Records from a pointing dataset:
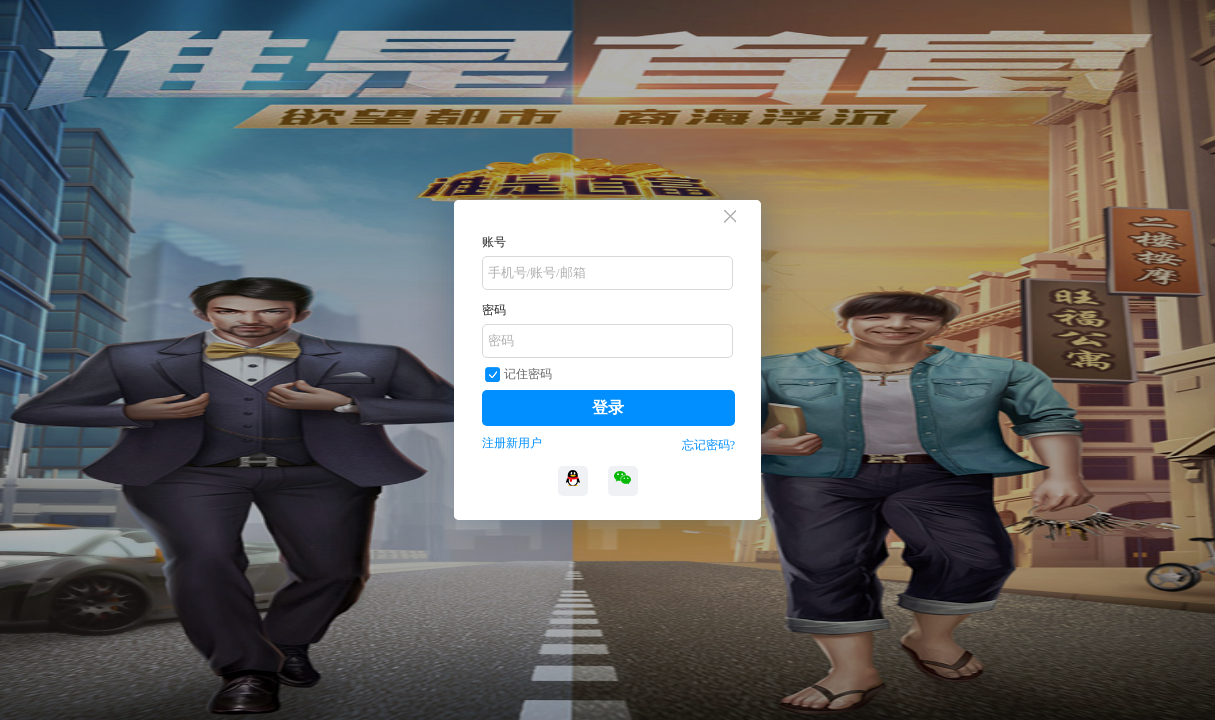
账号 (494, 242)
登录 (608, 407)
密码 (494, 310)
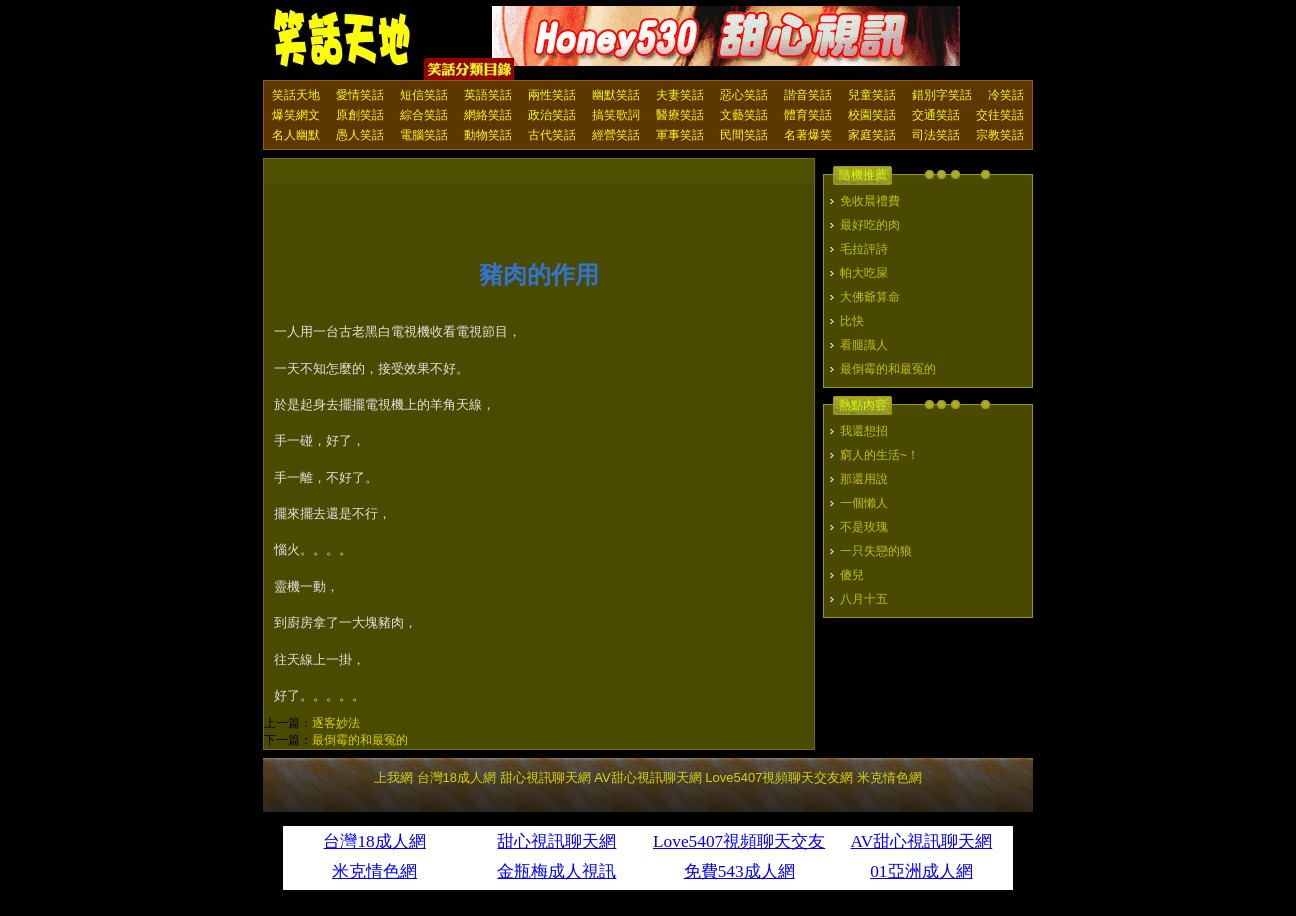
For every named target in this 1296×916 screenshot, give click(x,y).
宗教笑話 (1000, 135)
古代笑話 (552, 135)
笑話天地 (296, 95)
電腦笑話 (424, 135)
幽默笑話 (616, 95)
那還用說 (864, 479)
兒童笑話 (872, 95)
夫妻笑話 (680, 95)
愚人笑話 (360, 135)
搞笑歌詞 (616, 115)
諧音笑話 (808, 95)
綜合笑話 (424, 115)
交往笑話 (1000, 115)
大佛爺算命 (870, 297)
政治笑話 (552, 115)
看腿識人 (864, 345)
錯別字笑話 (942, 95)
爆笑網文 (296, 115)
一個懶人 (864, 503)
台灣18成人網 (456, 777)
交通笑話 (936, 115)
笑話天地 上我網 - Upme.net (343, 39)
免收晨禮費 (870, 201)
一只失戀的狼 (876, 551)
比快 (852, 321)
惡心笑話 (744, 95)
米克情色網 (889, 777)
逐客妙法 (336, 723)
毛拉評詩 (864, 249)
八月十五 (864, 599)
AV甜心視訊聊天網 (647, 777)
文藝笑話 (744, 115)
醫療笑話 (680, 115)
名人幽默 (296, 135)
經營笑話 (616, 135)
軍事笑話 (680, 135)
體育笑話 (808, 115)
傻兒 (852, 575)
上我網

TASK REQUIREMENTS:
Starting at the line with "笑話天地 上我網 - Upme.net (343, 39)" and ending at the last of the records, rewrite those lines with each "上我網" changed to "上我网" and everything else left the same.

REPLY TO THE EXERCISE:
笑話天地 上我网 - Upme.net (343, 39)
免收晨禮費 (870, 201)
一只失戀的狼 (876, 551)
比快 (852, 321)
惡心笑話 (744, 95)
米克情色網 (889, 777)
逐客妙法 (336, 723)
毛拉評詩 (864, 249)
八月十五 (864, 599)
AV甜心視訊聊天網 (647, 777)
文藝笑話 (744, 115)
醫療笑話 (680, 115)
名人幽默 (296, 135)
經營笑話 (616, 135)
軍事笑話 (680, 135)
體育笑話 (808, 115)
傻兒 (852, 575)
上我网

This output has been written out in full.